START Records supplied

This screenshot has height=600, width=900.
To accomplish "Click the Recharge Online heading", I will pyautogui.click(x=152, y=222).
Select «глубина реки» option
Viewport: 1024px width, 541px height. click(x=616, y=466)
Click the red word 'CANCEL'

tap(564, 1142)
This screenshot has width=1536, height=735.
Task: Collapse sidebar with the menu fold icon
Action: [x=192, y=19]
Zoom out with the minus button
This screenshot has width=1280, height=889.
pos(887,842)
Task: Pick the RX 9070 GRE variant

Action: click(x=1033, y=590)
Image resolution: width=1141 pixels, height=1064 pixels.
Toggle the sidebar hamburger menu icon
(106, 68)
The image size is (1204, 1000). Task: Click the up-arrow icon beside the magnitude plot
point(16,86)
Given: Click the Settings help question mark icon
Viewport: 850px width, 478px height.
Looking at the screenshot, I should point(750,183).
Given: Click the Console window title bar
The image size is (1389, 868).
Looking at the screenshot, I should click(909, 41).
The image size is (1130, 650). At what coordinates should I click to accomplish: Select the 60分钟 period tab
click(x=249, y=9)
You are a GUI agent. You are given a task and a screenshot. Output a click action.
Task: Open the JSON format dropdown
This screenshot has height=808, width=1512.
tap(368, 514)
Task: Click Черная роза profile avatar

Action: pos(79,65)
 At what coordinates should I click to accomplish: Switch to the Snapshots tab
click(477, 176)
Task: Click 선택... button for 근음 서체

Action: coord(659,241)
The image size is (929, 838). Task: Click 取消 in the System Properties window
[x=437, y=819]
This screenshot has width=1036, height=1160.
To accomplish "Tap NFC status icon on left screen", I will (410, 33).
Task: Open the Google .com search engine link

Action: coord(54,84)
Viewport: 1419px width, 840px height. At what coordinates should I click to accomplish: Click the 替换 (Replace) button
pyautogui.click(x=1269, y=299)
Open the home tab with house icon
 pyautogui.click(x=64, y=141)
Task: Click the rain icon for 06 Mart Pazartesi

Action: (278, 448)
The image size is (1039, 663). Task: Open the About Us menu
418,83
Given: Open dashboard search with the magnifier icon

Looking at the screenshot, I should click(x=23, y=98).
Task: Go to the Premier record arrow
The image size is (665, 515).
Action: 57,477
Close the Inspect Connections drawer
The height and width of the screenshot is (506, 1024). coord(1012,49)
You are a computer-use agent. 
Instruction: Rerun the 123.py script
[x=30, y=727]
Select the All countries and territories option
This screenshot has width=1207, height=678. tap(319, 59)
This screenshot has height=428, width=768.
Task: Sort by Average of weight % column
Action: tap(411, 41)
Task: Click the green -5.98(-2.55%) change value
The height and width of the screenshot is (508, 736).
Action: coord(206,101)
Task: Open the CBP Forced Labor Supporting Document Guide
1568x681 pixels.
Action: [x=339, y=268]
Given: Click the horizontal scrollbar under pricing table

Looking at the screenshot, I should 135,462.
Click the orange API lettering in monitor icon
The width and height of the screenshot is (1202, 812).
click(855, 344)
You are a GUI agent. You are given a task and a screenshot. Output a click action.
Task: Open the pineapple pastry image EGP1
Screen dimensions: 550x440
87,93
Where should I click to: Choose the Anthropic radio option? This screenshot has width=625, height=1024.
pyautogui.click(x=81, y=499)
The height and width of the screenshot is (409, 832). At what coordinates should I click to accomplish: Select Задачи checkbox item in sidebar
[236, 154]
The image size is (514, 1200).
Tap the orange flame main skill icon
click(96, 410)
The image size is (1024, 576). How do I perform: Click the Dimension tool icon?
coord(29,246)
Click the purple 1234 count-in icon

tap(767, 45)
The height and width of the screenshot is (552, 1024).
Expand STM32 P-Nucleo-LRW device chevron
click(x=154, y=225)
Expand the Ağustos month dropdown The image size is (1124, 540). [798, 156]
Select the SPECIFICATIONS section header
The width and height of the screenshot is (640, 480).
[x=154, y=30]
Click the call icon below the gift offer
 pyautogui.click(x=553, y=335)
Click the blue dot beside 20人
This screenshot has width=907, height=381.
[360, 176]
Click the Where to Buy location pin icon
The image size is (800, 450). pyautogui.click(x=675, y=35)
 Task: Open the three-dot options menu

END Records supplied

▶ **What you need to do**:
All lines from the one with "Task: Open the CBP" to the end of the listing are to be printed exactly as given, both ends included.

▶ **Output of the task**:
Task: Open the CBP Forced Labor Supporting Document Guide
1568x681 pixels.
Action: [x=339, y=268]
Given: Click the horizontal scrollbar under pricing table

Looking at the screenshot, I should 135,462.
Click the orange API lettering in monitor icon
The width and height of the screenshot is (1202, 812).
click(855, 344)
You are a GUI agent. You are given a task and a screenshot. Output a click action.
Task: Open the pineapple pastry image EGP1
Screen dimensions: 550x440
87,93
Where should I click to: Choose the Anthropic radio option? This screenshot has width=625, height=1024.
pyautogui.click(x=81, y=499)
The height and width of the screenshot is (409, 832). At what coordinates should I click to accomplish: Select Задачи checkbox item in sidebar
[236, 154]
The image size is (514, 1200).
Tap the orange flame main skill icon
click(96, 410)
The image size is (1024, 576). How do I perform: Click the Dimension tool icon?
coord(29,246)
Click the purple 1234 count-in icon

tap(767, 45)
The height and width of the screenshot is (552, 1024).
Expand STM32 P-Nucleo-LRW device chevron
click(x=154, y=225)
Expand the Ağustos month dropdown The image size is (1124, 540). [798, 156]
Select the SPECIFICATIONS section header
The width and height of the screenshot is (640, 480).
[x=154, y=30]
Click the call icon below the gift offer
 pyautogui.click(x=553, y=335)
Click the blue dot beside 20人
This screenshot has width=907, height=381.
[360, 176]
Click the Where to Buy location pin icon
The image size is (800, 450). pyautogui.click(x=675, y=35)
 Task: Open the three-dot options menu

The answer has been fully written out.